# how to fix a "lazy" wife



## otasa

so... i am a sevicemember currently deployed. it turns out, this deployment left my marriage a mess. my wife has not worked in over a year, does not go to school, we have no children, does not get important tasks such as moving completed, paying bills on time, living by budget, or work out. most of my close peers think she is lazy and an achor for me. i lie to others and speak of her in the highest manner to avoid shame. how can i improve this? its coming to the point where i cannot deny the fact that she is "lazy" and maybe just sucking my life away.


----------



## MrsFarris

I am a Marine Corps wife and unfortunately I know exactly what you are talking about. I don't work, but I go to school online, work out daily, and do all the household chores from cleaning to cooking to laundry to paying ALL the bills, etc. I am basically a maid/secretary for my husband, but I am okay with that as long as he appreciates me because I feel it is a fair trade-off for the fact that I don't generate any money for us. I have a degree and plan on starting work soon, we just decided that since he is going on his first deployment in January I should wait to get a job until he leaves so we can have maximum time together. 

So, a couple things... she doesn't work, but is she looking? does she cook/clean, do work around the house? When you say she is not "living by a budget", does she shop a lot and spend all your money on things for herself? 

Unfortunately, it is all too common that military men marry woman who see them as a ticket to never have to lift a finger. Most of you make enough money to support two people, and you are gone a lot too. Doesn't help that you get more money just for being married. I would really warn you that this may be the case. Now I would suggest sitting down and laying out an agreement... this is what me and my husband did. We agreed that I wouldn't work, but that I would do all the chores, keep up the apartment, and try to better myself in other ways like school and working out. 

Are you guys stationed some where new? because it can be really intimidating being a wife at a new duty station and not knowing anyone, it makes you just want to hang around at home because that is your comfort zone. She obviously isn't pulling her weight, and that isn't okay... but you have to let her know what you expect, or else she won't know that she isn't meeting your expectations and doesn't have a fair chance at pleasing you.
-*-
=== Tasks ===
(a) In the forum thread, write out the passage from "Unfortunately, it is" up to and including "and working out.", swapping "agreement" for "arrangement".
(b) For each statement below, decide whether the forum thread supports it. Answer yes or no, and quote the words of the thread that decide it. (i) The person who started the thread and his wife have no children. (ii) MrsFarris's husband has already completed his first deployment. (iii) MrsFarris has a degree.
-*-
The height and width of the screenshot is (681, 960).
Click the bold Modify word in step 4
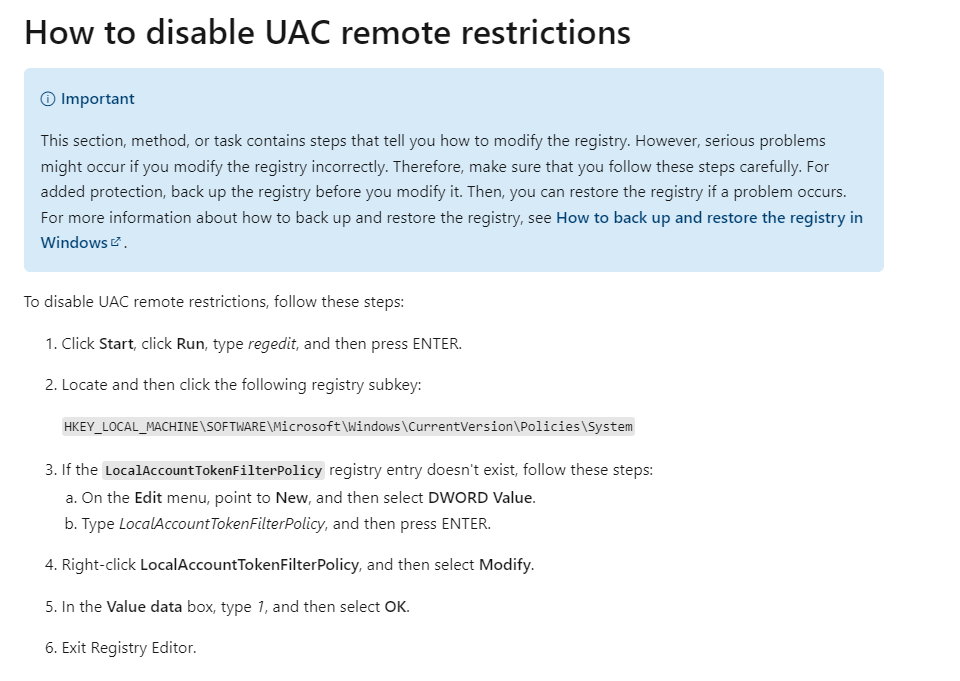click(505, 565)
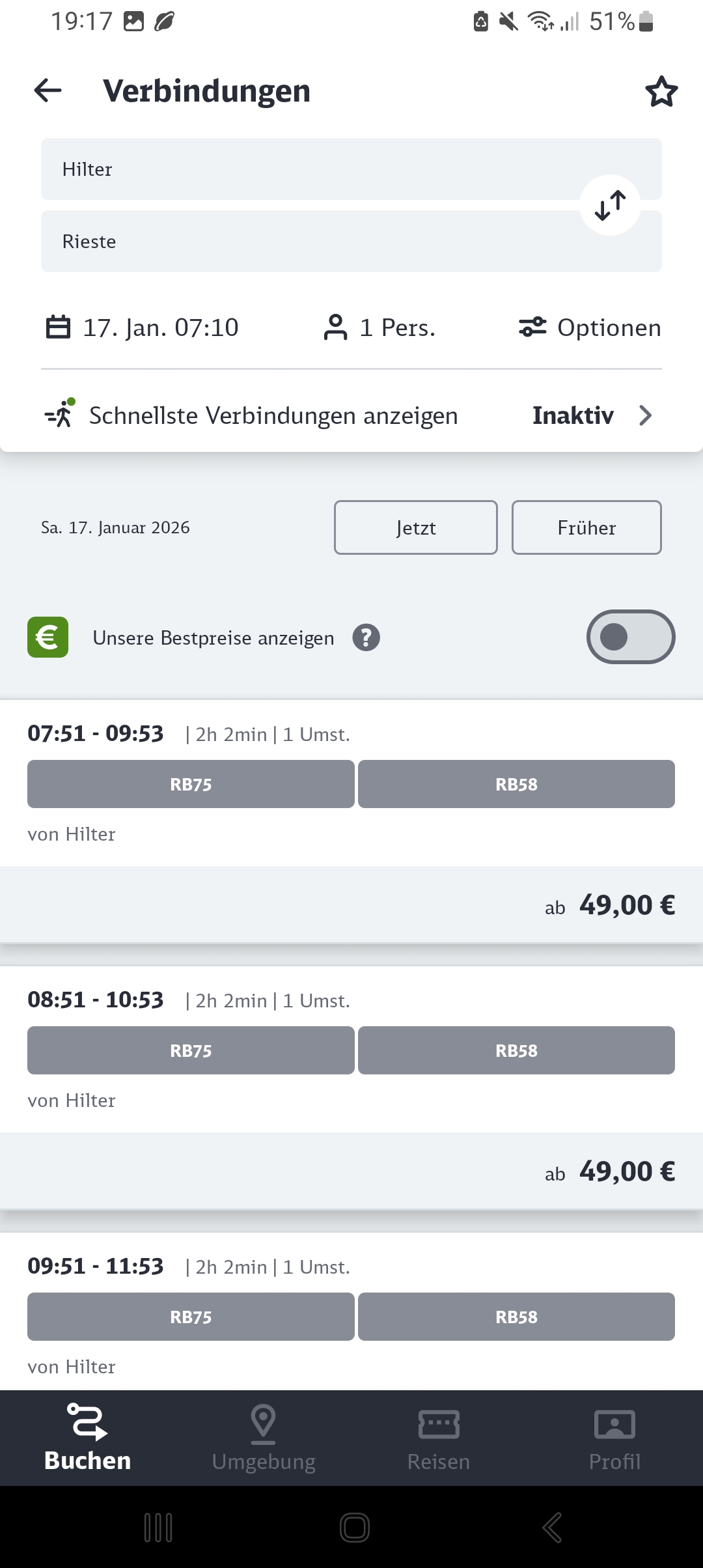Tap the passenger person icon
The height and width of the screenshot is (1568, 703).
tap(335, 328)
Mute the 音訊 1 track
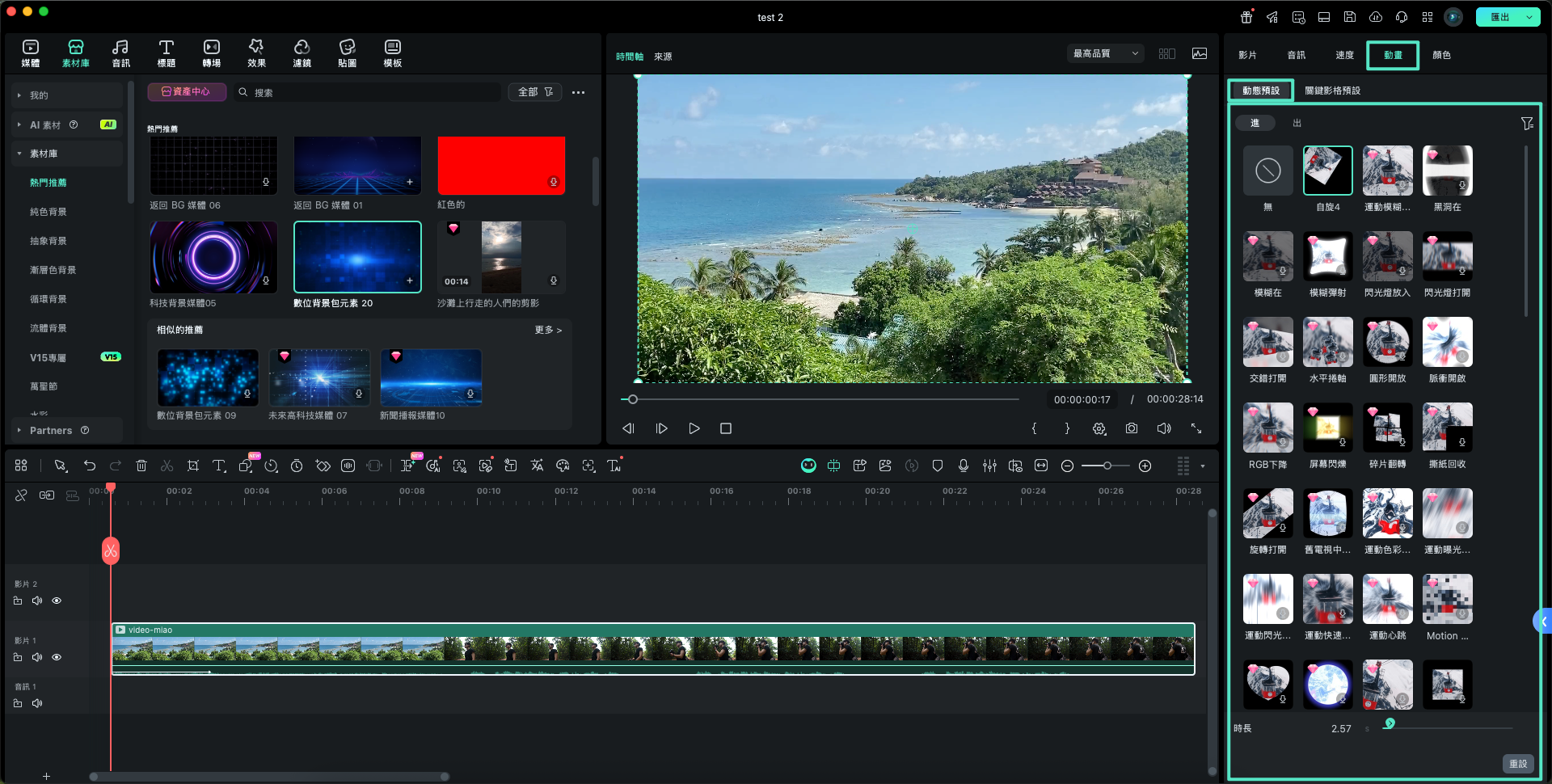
-*-
=== Answers below ===
(a)
Unfortunately, it is all too common that military men marry woman who see them as a ticket to never have to lift a finger. Most of you make enough money to support two people, and you are gone a lot too. Doesn't help that you get more money just for being married. I would really warn you that this may be the case. Now I would suggest sitting down and laying out an arrangement... this is what me and my husband did. We agreed that I wouldn't work, but that I would do all the chores, keep up the apartment, and try to better myself in other ways like school and working out.

(b)
(i) Yes: "we have no children"
(ii) No: "he is going on his first deployment in January"
(iii) Yes: "I have a degree"